Markets Hit Record Highs, But How Confident Are You

Make sure your financial advisor and their firm accurately reflect your risk tolerance. With recent volatility and an 800 point market drop in the immediate aftermath of Brexit, just a few weeks later and it looks like nothing but a blip on the radar screen. Since the Brexit vote results were announced, we saw an approximate 800 pt. decline in the DOW, followed by an immediate rebound over the following weeks. At the same time, the yield on the 10-Year Treasury Note has reached historic lows, and as of July 13, 2016, the DOW and S&P 500 have both reached historic highs. Nations like Japan, Sweden and now Germany are fetching negative yields that’s right, you have to pay these nations to let them borrow your money, and many are predicting a recession for Britain as well as the EU.

So while many are reviewing their monthly account statements in the mail or online on their handy-dandy smartphones and tablets, are they truly comfortable with this market, and does their advisor and their firm truly know their risk tolerance Whether you’re a novice investor or well into retirement, chances are you (and your financial advisor) have never experienced an equity or fixed income market with this much volatility. You fixed income investors have probably already been stung by the oil, energy and gas sector meltdown, or you have found Puerto Rico municipal bonds or funds in your accounts which may be causing you additional angst.

Given the global nature of markets, with so many moving and interrelated parts, it’s really unclear where we go from here. Many market forecasters and pundits paint a picture that investors (those that favor equities or fixed income) may be slowly reaching the top of that roller coaster, and the free-fall may be coming.
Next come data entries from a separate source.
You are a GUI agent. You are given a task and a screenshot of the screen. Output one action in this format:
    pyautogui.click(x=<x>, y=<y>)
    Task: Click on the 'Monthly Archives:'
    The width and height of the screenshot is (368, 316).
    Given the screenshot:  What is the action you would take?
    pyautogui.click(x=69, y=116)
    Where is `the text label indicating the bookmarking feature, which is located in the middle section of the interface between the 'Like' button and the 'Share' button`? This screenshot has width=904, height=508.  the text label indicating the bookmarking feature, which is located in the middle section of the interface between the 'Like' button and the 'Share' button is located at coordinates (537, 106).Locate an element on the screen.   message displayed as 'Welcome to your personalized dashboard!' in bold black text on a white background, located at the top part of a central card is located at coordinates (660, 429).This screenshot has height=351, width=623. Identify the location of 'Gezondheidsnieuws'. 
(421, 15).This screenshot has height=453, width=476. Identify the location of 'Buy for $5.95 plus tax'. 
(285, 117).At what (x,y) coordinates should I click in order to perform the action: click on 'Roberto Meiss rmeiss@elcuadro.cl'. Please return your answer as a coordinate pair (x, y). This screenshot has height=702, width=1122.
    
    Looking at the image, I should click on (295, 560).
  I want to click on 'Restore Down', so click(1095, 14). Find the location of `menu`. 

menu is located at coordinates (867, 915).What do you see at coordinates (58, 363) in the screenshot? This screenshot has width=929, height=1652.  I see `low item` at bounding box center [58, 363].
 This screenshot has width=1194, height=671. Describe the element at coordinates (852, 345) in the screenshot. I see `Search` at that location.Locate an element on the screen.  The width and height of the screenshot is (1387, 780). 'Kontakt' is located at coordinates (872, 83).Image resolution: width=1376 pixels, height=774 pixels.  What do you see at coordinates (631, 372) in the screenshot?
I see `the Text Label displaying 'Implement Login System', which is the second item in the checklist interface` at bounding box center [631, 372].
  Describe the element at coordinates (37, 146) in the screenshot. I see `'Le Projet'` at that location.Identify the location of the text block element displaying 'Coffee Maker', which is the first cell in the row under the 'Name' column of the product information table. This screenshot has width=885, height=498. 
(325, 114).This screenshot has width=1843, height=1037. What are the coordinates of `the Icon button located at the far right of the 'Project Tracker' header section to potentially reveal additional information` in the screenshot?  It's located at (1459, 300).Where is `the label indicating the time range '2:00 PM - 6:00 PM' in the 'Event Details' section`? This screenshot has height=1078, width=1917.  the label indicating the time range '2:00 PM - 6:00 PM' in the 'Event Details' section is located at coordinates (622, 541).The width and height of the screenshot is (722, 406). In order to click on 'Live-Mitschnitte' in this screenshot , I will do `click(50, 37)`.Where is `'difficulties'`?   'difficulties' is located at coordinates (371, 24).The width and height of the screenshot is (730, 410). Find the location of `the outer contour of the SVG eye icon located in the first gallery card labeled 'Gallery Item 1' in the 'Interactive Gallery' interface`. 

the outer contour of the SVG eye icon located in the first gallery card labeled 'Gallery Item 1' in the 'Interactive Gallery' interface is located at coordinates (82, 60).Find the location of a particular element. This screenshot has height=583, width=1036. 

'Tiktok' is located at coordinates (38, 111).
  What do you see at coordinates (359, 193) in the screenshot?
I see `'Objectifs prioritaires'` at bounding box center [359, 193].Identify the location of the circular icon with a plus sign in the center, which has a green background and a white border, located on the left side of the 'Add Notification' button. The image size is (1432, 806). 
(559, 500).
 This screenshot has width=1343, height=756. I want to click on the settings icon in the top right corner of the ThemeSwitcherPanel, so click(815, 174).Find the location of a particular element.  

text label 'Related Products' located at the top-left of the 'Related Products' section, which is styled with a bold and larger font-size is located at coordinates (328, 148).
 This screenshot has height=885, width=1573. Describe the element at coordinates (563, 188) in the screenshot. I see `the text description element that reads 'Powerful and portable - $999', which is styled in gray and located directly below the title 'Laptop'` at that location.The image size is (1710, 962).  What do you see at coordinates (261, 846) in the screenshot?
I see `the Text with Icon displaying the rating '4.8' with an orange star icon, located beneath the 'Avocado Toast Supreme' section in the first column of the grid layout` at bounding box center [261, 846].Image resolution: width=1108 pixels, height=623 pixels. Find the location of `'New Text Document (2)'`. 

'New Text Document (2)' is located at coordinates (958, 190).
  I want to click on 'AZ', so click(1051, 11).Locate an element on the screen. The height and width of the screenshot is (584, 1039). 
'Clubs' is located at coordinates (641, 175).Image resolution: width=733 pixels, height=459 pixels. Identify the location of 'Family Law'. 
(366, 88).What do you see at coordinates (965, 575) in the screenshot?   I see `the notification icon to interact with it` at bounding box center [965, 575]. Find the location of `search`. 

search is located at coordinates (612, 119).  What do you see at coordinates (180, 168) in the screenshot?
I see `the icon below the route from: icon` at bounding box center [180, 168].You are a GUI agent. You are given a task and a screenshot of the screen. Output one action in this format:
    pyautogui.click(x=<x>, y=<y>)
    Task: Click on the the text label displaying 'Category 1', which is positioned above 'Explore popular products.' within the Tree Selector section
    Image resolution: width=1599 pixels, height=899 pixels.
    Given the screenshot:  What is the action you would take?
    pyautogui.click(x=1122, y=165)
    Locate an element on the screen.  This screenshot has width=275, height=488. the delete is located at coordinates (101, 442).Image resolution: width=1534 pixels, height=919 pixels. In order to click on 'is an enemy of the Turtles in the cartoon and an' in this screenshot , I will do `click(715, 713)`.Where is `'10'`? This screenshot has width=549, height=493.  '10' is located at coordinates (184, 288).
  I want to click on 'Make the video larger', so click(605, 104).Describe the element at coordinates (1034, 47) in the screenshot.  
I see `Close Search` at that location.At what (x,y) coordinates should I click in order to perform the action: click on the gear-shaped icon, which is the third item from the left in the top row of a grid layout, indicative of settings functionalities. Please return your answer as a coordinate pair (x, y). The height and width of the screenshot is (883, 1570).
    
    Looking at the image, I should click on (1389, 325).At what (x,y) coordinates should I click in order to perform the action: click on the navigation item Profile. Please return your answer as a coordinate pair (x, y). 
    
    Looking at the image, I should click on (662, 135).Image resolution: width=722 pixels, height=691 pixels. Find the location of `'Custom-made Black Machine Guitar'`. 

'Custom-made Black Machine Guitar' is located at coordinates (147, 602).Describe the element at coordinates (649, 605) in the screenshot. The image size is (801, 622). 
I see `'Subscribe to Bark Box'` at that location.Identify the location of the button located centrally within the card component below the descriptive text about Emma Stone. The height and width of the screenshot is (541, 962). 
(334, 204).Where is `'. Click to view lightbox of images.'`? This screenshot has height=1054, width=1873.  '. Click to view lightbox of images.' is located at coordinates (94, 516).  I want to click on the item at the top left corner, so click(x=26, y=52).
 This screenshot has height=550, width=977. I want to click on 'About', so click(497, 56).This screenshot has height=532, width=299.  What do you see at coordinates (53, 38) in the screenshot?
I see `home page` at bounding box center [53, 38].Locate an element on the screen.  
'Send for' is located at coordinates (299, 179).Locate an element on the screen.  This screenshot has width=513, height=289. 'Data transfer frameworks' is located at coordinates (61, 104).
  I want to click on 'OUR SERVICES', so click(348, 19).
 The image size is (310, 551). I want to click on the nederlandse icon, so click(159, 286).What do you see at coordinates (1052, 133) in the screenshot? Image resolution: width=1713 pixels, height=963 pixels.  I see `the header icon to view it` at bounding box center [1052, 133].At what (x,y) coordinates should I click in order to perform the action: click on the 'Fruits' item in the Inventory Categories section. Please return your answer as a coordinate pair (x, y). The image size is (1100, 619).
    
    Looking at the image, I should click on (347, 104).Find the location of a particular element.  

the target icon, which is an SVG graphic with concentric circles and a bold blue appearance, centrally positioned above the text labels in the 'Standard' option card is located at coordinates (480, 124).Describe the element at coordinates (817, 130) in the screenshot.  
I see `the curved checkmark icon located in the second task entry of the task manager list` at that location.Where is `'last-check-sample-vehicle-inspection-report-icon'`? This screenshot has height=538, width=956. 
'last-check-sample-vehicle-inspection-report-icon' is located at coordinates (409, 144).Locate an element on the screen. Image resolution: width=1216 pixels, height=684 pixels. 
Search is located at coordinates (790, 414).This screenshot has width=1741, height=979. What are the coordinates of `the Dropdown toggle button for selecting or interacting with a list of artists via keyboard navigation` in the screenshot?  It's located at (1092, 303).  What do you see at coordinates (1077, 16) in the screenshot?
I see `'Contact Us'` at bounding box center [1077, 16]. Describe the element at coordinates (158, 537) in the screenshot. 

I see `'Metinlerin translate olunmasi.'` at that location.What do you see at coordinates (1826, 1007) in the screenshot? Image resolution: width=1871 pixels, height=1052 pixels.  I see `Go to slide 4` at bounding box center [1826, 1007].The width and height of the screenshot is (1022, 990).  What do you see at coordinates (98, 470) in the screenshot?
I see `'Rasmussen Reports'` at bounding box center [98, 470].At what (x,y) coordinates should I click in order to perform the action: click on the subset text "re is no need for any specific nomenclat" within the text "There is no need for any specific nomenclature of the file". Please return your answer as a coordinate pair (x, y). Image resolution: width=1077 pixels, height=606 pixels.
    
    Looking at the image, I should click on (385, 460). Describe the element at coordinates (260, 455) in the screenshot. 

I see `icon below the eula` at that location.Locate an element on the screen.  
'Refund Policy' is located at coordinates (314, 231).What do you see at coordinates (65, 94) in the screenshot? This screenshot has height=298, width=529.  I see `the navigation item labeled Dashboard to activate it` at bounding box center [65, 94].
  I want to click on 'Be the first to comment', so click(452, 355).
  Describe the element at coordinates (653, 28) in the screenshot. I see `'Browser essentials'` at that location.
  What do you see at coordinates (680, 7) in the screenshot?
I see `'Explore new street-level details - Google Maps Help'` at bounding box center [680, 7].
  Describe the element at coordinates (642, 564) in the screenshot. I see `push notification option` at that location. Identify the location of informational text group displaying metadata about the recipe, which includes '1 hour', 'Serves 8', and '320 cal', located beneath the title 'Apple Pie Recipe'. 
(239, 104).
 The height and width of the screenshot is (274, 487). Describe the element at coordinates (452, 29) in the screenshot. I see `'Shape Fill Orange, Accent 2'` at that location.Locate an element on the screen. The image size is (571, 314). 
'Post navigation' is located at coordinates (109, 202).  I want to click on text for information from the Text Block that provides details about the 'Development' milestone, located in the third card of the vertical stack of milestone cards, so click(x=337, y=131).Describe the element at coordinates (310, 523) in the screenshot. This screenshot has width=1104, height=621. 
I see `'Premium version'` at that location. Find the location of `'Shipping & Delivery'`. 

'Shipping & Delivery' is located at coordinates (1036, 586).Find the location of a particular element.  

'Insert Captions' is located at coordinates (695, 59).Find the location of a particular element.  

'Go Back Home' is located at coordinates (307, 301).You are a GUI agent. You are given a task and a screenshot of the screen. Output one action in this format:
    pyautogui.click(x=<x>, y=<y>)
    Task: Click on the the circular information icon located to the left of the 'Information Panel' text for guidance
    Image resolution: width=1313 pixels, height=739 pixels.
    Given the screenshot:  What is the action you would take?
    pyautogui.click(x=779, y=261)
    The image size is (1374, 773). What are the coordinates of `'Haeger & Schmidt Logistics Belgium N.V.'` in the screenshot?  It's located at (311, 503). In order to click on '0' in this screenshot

For example, James Mackintosh wrote an article that appeared in the Wall Street Journal this morning (July 14, 2016), titled The Bull Is on Its Last Legs, suggesting that there is a bond bubble that may soon burst. Prior to that, the Wall Street Journal has recently published articles suggesting that the US domestic utility markets may also potentially be on the verge of a bubble, and that is referring to a sector that has been widely regarded in the past as a safe haven in the face of market volatility. We’ve already seen a big decline and a string of bankruptcy filings in the oil and gas industries, and also in coal and throughout the energy sector.

If you’re not comfortable with what lies ahead, develop a plan and speak with your financial advisor, and be sure that your account records accurately reflects your true risk tolerance. Understand that a financial advisor’s recommendation to hold, or just stay the course, etc. is still investment advice, and it can constitute a recommendation. You should be aware of the legal and regulatory landscape that actually governs your financial advisor’s conduct in other words, are they salespeople required to make suitable recommendations, or are they held to a higher fiduciary standard where they are actually required to place your interests ahead of their own and their firm’s interests Financial advisors, when rendering investment advice, need to consider your age, investment experience, financial situation, investment objectives, tax status, time horizon and risk tolerance. If you’re getting the stay the course, don’t worry routine, but you are uncomfortable, you need to ask yourself whether your financial advisor is really placing your best interests ahead of their own (or their firm’s interests) and make certain they are taking all of these items to heart when making any recommendations to you. This market is likely to turn at some point the cycle will change in the other direction, and the tide will go out. In the words of Warren Buffett, you only know who is swimming without pants when the tide goes out.